Rewrite everything from the line containing "Education Training (300, 2452)" down to the end of the listing, putting "Recruitment" in place of "Recrutement" and leaving all else unchanged.

> **Material for this exercise**:
* * *

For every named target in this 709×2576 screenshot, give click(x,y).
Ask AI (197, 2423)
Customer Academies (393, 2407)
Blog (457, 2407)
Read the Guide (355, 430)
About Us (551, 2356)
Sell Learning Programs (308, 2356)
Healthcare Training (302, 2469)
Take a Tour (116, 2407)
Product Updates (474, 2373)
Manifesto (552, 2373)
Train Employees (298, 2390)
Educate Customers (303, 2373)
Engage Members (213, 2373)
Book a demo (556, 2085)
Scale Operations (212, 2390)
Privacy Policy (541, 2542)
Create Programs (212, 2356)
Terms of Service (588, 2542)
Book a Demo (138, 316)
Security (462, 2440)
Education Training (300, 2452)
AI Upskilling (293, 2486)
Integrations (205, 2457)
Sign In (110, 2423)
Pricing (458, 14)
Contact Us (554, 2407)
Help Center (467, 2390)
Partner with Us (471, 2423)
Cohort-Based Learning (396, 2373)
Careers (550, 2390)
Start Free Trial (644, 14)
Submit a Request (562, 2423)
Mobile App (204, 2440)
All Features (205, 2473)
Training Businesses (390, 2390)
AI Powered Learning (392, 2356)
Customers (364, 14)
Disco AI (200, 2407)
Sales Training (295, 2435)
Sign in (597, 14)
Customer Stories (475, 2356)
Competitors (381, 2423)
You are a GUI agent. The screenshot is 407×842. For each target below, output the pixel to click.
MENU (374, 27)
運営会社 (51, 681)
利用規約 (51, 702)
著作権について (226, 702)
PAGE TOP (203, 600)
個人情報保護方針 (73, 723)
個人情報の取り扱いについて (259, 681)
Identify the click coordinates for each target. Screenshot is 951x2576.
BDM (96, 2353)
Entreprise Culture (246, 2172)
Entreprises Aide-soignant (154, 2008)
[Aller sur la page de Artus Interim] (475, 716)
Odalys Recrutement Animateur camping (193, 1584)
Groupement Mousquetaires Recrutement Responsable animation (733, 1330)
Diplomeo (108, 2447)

* * *

> **Response to the exercise**:
Education Training (300, 2452)
AI Upskilling (293, 2486)
Integrations (205, 2457)
Sign In (110, 2423)
Pricing (458, 14)
Contact Us (554, 2407)
Help Center (467, 2390)
Partner with Us (471, 2423)
Cohort-Based Learning (396, 2373)
Careers (550, 2390)
Start Free Trial (644, 14)
Submit a Request (562, 2423)
Mobile App (204, 2440)
All Features (205, 2473)
Training Businesses (390, 2390)
AI Powered Learning (392, 2356)
Customers (364, 14)
Disco AI (200, 2407)
Sales Training (295, 2435)
Sign in (597, 14)
Customer Stories (475, 2356)
Competitors (381, 2423)
You are a GUI agent. The screenshot is 407×842. For each target below, output the pixel to click.
MENU (374, 27)
運営会社 (51, 681)
利用規約 (51, 702)
著作権について (226, 702)
PAGE TOP (203, 600)
個人情報保護方針 (73, 723)
個人情報の取り扱いについて (259, 681)
Identify the click coordinates for each target. Screenshot is 951x2576.
BDM (96, 2353)
Entreprise Culture (246, 2172)
Entreprises Aide-soignant (154, 2008)
[Aller sur la page de Artus Interim] (475, 716)
Odalys Recruitment Animateur camping (193, 1584)
Groupement Mousquetaires Recruitment Responsable animation (733, 1330)
Diplomeo (108, 2447)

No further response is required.